I switched from an iPhone to a OnePlus 13 this weekend. For those of you who aren’t familiar with OnePlus, it makes Android phones with flagship level hardware at a bargain price. When their latest went up for order in the USA last week, it was on special for $899. That included the same processor that will power the upcoming Galaxy S25+ and other hardware and storage comparable to an $1199 Galaxy S24+.

I won’t go into why I’m leaving the apple ecosystem to avoid distracting from the topic at hand… moving my playlists to my OnePlus 13.

I couldn’t find a simple solution

Transferring all my music wasn’t a problem, it was making sure my playlists would survive. I have a variety of playlists based on decade, genre, and intent. Decade would be my 80s collection. Genre would be Ballads. Intent might be my “Rolling Cool” or “Workout” playlists to help amp up a road trip or 2 miles on the treadmill.

The solutions were mostly “transfer the music and then recreate the playlists on the new device” or “upload everything to a streaming service and stream it.” I didn’t want the days of work required to redo the playlists and I didn’t want to stream my music.

I started poking around

The Apple Music app on Mac has an option to export the library.
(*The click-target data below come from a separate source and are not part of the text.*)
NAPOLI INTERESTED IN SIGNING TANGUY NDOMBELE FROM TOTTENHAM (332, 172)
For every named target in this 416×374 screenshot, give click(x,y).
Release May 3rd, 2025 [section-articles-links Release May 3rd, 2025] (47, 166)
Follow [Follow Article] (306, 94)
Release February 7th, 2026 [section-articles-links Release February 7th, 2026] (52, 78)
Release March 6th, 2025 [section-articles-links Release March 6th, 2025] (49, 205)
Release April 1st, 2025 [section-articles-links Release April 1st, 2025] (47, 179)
So I tried it. The result was an XML file which contains all the data on your music files and your playlists.

I figured this should be pretty easy to parse and then iterate through the playlists to copy the files and make the playlist .m3u files. Initially, I thought of making a desktop app with Electron or something, but decided to just make a proof of concept with Node.js.

How it works

The XML file assigns a unique number to every song file (and its data), then the playlists are represented as arrays of song numbers. The node index.js analyze command runs through the list of files and outputs a playlists.json file. Edit that down to just the playlists you want to transfer/sync.

Once you’ve edited the file, node index.js export fills a designated folder with copies of all the songs and text-format .m3u playlist files for the files you selected. Move that folder into your music folder on your phone using a program like OpenMTP to facilitate copying the files from your Mac to your phone.

Could this be easier?

Yes. It is possible to incorporate an MTP library that will let it copy all the files to the phone directly so you don’t need to make (and eventually delete) the transfer folder. That will make it easier for the user, but will not necessarily be easy to implement. At the end of the day, wrapping it up in an Electron wrapper would make it possible to also make the playlist selection and exploration easier.

So if people find this useful and it gets good feedback, maybe I’ll make those upgrades.

Where do I get this Apple Music to Android Exporter?

This first release requires you have Node.js installed and know how to edit a JSON file, so it’s mostly for developers right now. Read the installation instructions at the AppleMusic2Android Github repository, and if you’re comfortable using them, please give it a try.